Human adiponectin in the plasma of NSG mice was measured using a human-specific adiponectin ELISA from Invitrogen (KHP0041).
The pCS2-Dest plasmid with CMV promoter expressing SpyCas9 (Addgene # 69220), and sgRNA expressing plasmid (Addgene #52628) were a gift from Dr. Scot Wolfe lab. To clone NRIP1 targeting and non-targeting sgRNAs, oligo spacers with BfuAI overhangs (purchased from IDT) were annealed and cloned into the BfuAI-digested sgRNA plasmid. Lonza pmaxGFP LOT 2-00096 was used to test transfection of these plasmids in various concentrations to determine the efficient dosage range (0.5–1.5 μg) and the electroporation conditions (1350 V, 30 ms, 1 pulse) for the delivery and GFP expression was evaluated with EVOS FL fluorescent microscope (Thermo Fisher Scientific).
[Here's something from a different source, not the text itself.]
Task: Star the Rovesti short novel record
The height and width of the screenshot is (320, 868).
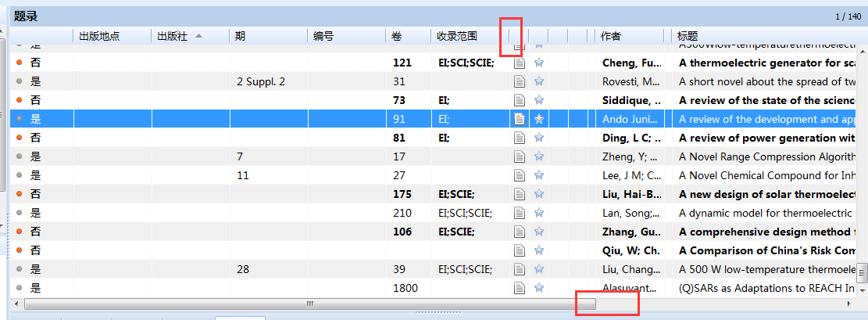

Plasma cytokine and chemokine analysis
Whole blood was collected from the mouse recipients with cardiac puncture at the end of the studies and placed in EDTA containing tubes. The plasma was collected after a 15 min centrifugation at 2000 rcf and 4 oC. Multiplex analysis of plasma cytokines and chemokines was performed by the Luminex system. For positive controls, 4 C57BL6/J mice age and gender-matched to the recipients with body weights ranging from 34 to 40 g were injected with 1 μg LPS diluted in PBS and their plasma was collected as described above 2 h after injections. For the data analysis, the measurements found to be below the detectable cut-off were considered as 0 as a lowest value of 0.4 pg/mL was measured.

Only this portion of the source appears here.